El hijo del muerto, disgustado con el organizador del evento por tanta cosa lúgubre, le reclamó:
—¿Y, para cuándo la diversión?
—Tranquilo, señor, ya llegan el champagne y los bocaditos.
—Que sea más champagne que bocaditos, y coloque las flores más cerca del ataúd para que vuelen con los fuegos de artificio. ¿No es maravilloso que lo despidamos así?
—Sí, señor, como usted diga. La mecha está entre las manos de su padre, cuando disponga la encenderé.
Algunos deudos hicieron un círculo alrededor de una persona a la que parecían consolar, pero en realidad, era para hacer callar la tía Felicitas que siempre se tentaba en los velorios, y como la risa es tan contagiosa, al rato todos reían, algunos a carcajadas con la copa de champagne en la mano.
Y llegó Juan, famoso por contar chistes subidos de tono en los velorios, aumentando la hilaridad en la reunión.
Arturo, íntimo del finado, que era completamente sordo, no escuchaba los chistes ni las risas, y como todos se tapaban la boca y la cara con las manos, él creyó que lloraban.
Se acercó al ataúd y se inclinó sobre el muerto para besarlo, sin soltar el cigarrillo que le colgaba de los labios. Se encendió la mecha.
Todos los allí presentes se retorcían mientras la mecha se consumía peligrosamente y Arturo, el sordo, seguía susurrándole al fiambre, tieso en su ataúd y vestido de payaso Fofito para la ocasión. La mecha estaba acabándose y Arturo le seguía susurrando al muerto, mientras este, con su respingona nariz roja tenía una expresión de dicha en el rostro.

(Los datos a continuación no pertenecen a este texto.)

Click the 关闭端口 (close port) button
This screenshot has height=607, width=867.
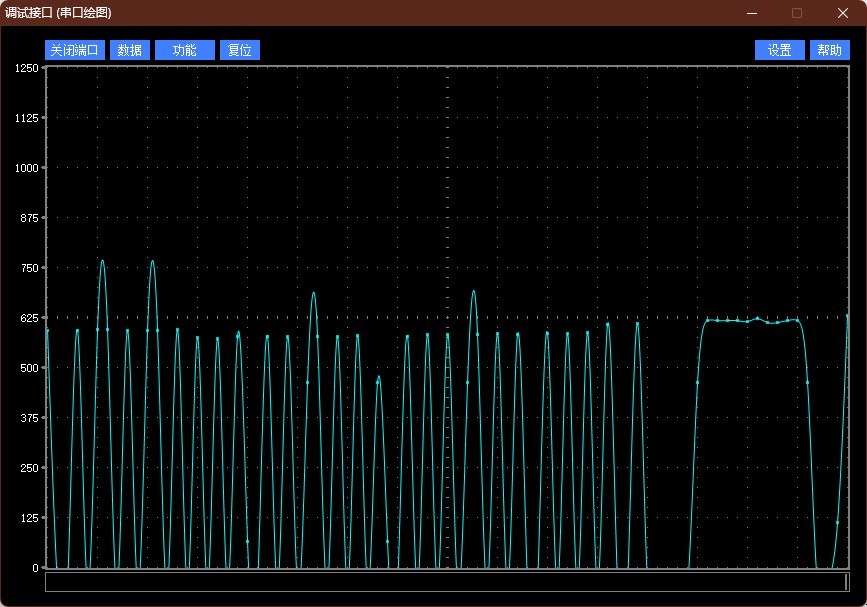coord(75,50)
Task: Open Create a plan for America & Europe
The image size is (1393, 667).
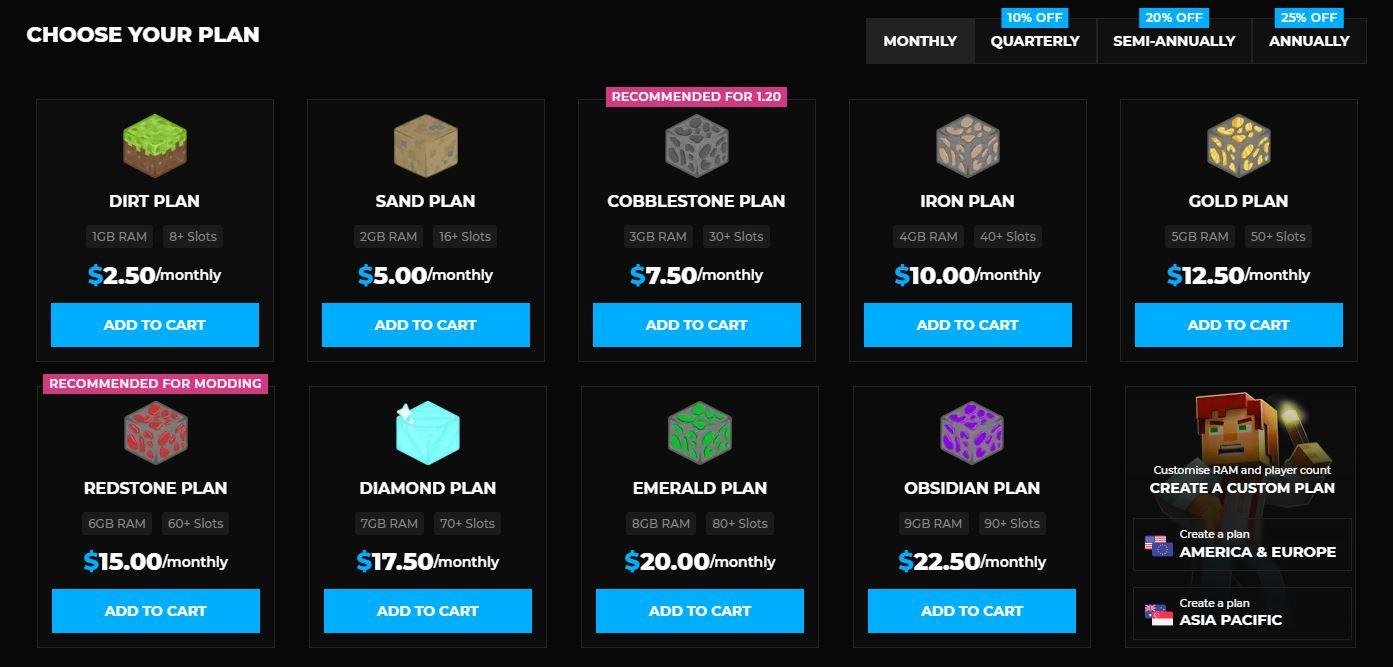Action: [1242, 544]
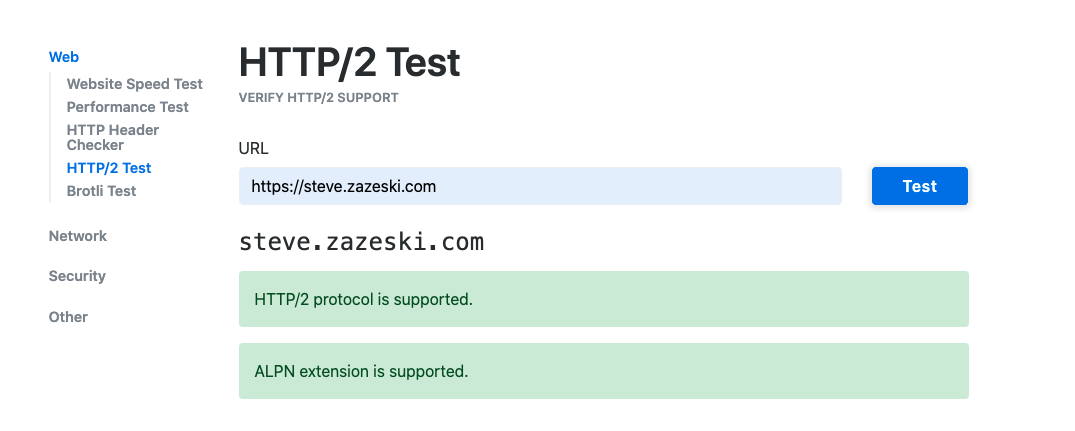Select HTTP/2 Test in the sidebar
1075x431 pixels.
[109, 168]
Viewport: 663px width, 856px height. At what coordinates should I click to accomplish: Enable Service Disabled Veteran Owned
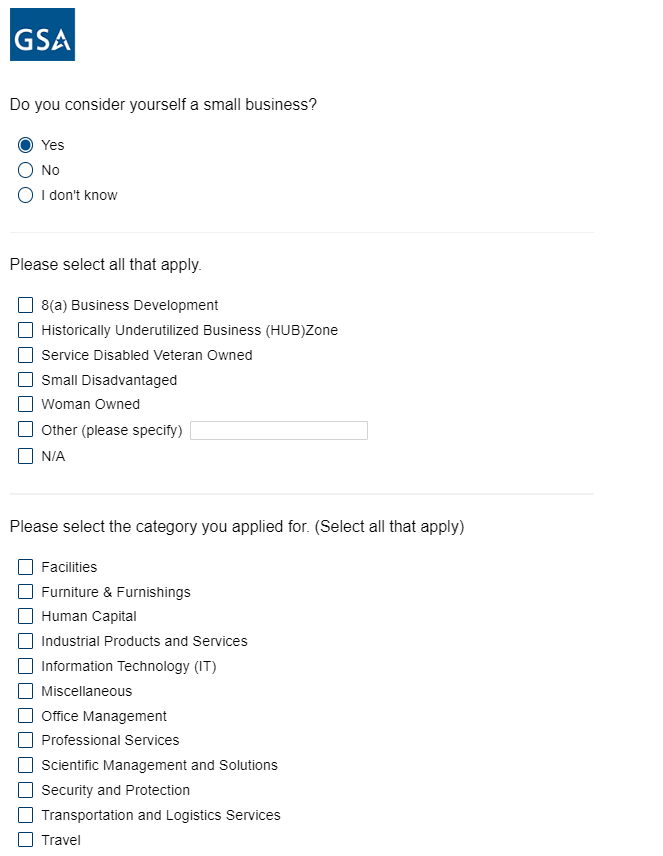click(26, 355)
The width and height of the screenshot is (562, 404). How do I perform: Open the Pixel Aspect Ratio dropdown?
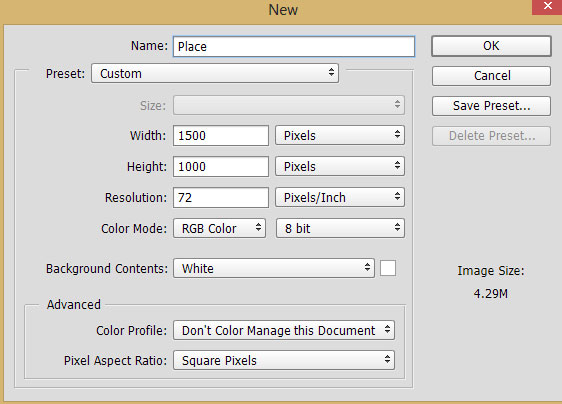pos(284,360)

El ataúd estalló, el pobre Arturo reventó a quemarropa y la metralla formada de fuego, trozos de madera del féretro, gominolas, piruletas y serpentinas mató a todos los allí presentes. El encargo no había detallado si el material a utilizar sería pólvora común, y alguien la desestimó para usar, en su lugar, dinamita. La noticia hizo enloquecer al salseo rosa y la prensa amarilla por igual:
“Cerca de un centenar de invitados a un entierro mueren por la súbita explosión del ataúd que velaban. Posdata: Solo faltaba que todos los presentes hubiesen estado vestidos de payasos”.
La noticia se hizo viral a la velocidad de la luz, hasta el infinito y más allá. A partir de ese momento, los velatorios se volvieron un caos con traca incluida. No faltaron pocas agencias que promovían shows y espectáculos con el eslogan: “No a los velatorios convencionales”.
Y un día, una de aquellas agencias recibió un insólito encargo. El agonizante quería una explosión nuclear, nada menos... Aquello ya no tenía nada de gracia.
EL VIAJANTE
Luciano Lara, Patricio G. Bazán & Claudia Isabel Lonfat
Gabo entró al hotel muy excitado. Durante todo el viaje estuvo pensando en el momento de llegar, sacarse la ropa, y comenzar con su ceremonia.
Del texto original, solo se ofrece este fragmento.